Our Family

Our Family

Tuesday, March 2, 2010

A Learning Experience

We had the wonderful privilege of accompanying my husband on a business trip to Nashville where we stayed at the luxurious Gaylord Opryland Hotel. We were able to get discounts on the eateries while we stayed there with my husband's convention pass. While enjoying a burger, we overlooked a beautiful waterfall. My daughter enjoyed more katchsup that burger, and after eating, she was covered in the red stuff. My son, who had been carrying around a pooh backpack with all the baby necessities, happily got a baby wipe out so I could clean up the baby. What I didn't know was that he proceeded to throw another baby wipe over the railing far out of reach from anyone.

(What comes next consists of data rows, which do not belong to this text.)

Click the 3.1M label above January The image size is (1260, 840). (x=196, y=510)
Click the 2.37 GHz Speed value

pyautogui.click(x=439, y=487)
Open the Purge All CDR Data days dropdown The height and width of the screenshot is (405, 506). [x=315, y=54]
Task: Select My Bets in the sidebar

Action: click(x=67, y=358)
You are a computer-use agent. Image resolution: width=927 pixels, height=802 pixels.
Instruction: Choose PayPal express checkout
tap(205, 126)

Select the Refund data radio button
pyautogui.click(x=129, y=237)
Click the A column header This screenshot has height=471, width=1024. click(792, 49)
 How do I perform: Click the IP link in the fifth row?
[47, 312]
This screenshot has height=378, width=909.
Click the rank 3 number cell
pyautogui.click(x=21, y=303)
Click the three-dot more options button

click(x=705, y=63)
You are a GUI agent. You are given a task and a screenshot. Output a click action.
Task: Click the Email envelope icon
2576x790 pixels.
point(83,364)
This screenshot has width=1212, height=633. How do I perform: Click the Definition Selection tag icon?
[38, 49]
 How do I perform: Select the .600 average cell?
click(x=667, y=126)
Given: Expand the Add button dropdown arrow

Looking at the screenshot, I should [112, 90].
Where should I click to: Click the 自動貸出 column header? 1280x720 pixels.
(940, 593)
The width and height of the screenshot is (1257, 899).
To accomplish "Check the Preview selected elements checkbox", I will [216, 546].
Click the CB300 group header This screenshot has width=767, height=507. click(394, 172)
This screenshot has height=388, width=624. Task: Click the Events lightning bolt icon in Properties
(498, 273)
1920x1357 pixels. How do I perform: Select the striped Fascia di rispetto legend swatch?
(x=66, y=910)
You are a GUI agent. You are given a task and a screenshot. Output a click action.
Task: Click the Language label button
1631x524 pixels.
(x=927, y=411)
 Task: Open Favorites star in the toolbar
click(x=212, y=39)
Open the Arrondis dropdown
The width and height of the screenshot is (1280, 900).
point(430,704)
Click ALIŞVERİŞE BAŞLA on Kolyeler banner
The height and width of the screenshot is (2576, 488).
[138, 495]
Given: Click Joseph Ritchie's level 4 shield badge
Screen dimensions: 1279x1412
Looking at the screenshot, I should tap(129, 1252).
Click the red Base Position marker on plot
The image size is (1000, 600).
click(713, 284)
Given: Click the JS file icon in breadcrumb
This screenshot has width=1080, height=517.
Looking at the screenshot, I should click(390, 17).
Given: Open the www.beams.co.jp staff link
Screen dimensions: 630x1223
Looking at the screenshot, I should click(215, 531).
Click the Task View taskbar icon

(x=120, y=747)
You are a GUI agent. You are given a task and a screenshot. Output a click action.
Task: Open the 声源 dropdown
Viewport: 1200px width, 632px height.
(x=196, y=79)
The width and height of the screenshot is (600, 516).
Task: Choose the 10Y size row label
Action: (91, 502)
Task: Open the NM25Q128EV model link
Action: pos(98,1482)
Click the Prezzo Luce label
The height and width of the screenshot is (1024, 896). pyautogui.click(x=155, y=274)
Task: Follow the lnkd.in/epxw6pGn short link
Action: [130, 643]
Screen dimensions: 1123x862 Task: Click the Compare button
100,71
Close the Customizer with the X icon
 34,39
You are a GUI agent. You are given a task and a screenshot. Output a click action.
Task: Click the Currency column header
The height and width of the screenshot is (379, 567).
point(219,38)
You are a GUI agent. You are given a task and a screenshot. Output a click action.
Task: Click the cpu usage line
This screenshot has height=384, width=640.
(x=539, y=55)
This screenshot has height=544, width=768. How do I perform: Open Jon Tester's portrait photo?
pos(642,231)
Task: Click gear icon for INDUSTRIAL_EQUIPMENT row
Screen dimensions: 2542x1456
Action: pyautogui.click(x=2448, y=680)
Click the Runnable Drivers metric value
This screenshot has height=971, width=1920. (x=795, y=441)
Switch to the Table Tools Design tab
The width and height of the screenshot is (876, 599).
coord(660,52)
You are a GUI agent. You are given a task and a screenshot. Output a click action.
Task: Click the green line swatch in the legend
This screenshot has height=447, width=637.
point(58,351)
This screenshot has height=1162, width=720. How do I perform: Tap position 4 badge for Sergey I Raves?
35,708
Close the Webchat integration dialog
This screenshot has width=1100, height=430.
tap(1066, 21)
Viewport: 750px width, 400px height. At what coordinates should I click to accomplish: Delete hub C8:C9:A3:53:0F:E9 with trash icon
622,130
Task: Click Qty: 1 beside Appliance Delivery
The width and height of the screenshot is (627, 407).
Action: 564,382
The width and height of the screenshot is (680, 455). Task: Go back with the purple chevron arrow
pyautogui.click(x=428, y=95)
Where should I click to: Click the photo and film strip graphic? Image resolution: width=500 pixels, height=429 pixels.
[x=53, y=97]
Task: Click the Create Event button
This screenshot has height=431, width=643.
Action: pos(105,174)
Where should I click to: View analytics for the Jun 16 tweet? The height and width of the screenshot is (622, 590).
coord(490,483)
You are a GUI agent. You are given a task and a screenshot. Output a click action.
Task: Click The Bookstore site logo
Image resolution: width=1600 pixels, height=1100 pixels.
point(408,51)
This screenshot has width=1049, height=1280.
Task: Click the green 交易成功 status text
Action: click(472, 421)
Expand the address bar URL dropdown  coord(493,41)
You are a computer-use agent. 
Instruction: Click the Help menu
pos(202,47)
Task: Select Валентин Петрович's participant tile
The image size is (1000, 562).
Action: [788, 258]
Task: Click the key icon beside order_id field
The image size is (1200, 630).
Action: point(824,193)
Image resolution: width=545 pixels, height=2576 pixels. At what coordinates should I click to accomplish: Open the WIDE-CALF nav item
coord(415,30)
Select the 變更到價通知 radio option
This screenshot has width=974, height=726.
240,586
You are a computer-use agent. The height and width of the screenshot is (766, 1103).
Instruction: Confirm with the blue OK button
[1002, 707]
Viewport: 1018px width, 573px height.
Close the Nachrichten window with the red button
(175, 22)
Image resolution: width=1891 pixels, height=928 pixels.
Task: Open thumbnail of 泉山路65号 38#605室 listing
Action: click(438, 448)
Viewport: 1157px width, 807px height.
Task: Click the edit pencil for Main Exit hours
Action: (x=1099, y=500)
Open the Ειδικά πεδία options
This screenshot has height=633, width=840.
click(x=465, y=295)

First, I was irritated that he though it was funny that he had "wasted" a baby wipe. Those who know me know that I'm so frugal that the though of wasting just about anything drives me bonkers. Then I was irritated that he had littered AND he thought that was funny.

I decided on the spot that he was gonna have to find a manager type person, describe what he had done, and apologize. He looked scared at the prospect, and I was hoping that it was scare some since into him.

We searched EVERYWHERE for a manager and then after that ANYONE who he could talk to. Finally, we came across this little black man with a sever gimp arm. The man looked very sad & for lack of a better way to describe it, just plain retarded. I'm really not trying to be mean here, but you need to understand what he looked like to understand the story. I marched Andrew up to the man, and with the power only a momma on a mission has, I told him that I needed to teach my son a lesson and that my son needed to tell him something.

That black man went white as a ghost right there on the spot. I realized quickly that he'd probably been quite abused b/c of his retarded appearance. Oh well...I'd already started so I told my son to continue with his explanation. With a thick voice, my little boy told that man he threw the baby wipe over the rail and littered. Then my son apologized.

You would have thought he gave the man the biggest compliment in the world. That sad little black man smiled so big, and he looked at my son and said "ok." For a moment there, I thought he was going to tell my son it was alright - which would have made my "teaching experience" mute. But he said OK. Then he skipped off with a cheerful demeanor and that goofy smile still covering his face.

I got to thinking about it later, and I almost cried. I bet that sweet little injured man had been so badly made fun of in his lifetime by kids like my son or even adults like myself, that he felt honored that I would send my son to apologize to him and to respect him like no one had ever done before.

The day after all this went down, we ate lunch in the same location. The guy sought us out to come over and say hello. He had that goofy grin on his face, and it made me feel good to know that we had clearly not only made his day...quite possibly his week too :)

So my learning experience for my son ended up being a learning experience for me. I guess we should really treat others how we want to be treated - but even more, go out of our way to make others "feel" the love of Christ.